■ Prompt ■
Copy out, word for word, the stretch of items from the very start through the line that contains "Looking at the screenshot, I should pos(868,58).", including that line.

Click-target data
>> START
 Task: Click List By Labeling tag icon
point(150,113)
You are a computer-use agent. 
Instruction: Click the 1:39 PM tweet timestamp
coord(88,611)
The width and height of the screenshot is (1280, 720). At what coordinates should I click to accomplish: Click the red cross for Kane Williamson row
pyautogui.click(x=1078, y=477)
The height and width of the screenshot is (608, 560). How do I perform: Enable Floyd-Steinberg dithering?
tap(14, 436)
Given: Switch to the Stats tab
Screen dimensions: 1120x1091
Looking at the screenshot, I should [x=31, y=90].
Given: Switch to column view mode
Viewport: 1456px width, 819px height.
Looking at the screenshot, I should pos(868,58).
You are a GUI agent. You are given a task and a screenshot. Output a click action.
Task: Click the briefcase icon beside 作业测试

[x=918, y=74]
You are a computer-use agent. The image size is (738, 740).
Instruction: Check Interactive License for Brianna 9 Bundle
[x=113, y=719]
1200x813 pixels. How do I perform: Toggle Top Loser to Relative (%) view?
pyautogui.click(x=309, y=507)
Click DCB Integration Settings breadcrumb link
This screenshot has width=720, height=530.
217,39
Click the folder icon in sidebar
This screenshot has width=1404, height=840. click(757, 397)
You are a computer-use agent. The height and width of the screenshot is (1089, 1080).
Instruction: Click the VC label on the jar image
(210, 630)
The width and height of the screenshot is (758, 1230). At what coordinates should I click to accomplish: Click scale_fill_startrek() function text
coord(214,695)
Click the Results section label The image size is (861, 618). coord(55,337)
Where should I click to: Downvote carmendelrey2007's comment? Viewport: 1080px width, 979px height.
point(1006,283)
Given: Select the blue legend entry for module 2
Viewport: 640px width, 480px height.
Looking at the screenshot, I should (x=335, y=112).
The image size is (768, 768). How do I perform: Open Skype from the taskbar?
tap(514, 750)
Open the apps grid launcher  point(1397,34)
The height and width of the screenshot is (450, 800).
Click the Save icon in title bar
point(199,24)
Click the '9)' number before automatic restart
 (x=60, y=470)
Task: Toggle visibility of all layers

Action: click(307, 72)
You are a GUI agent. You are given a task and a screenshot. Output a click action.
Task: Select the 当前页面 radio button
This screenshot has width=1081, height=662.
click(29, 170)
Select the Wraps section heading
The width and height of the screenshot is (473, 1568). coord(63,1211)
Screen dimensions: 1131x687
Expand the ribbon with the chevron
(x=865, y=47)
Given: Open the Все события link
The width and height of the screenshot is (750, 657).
>> END
■ Response to the exercise ■
 Task: Click List By Labeling tag icon
point(150,113)
You are a computer-use agent. 
Instruction: Click the 1:39 PM tweet timestamp
coord(88,611)
The width and height of the screenshot is (1280, 720). At what coordinates should I click to accomplish: Click the red cross for Kane Williamson row
pyautogui.click(x=1078, y=477)
The height and width of the screenshot is (608, 560). How do I perform: Enable Floyd-Steinberg dithering?
tap(14, 436)
Given: Switch to the Stats tab
Screen dimensions: 1120x1091
Looking at the screenshot, I should [x=31, y=90].
Given: Switch to column view mode
Viewport: 1456px width, 819px height.
Looking at the screenshot, I should pos(868,58).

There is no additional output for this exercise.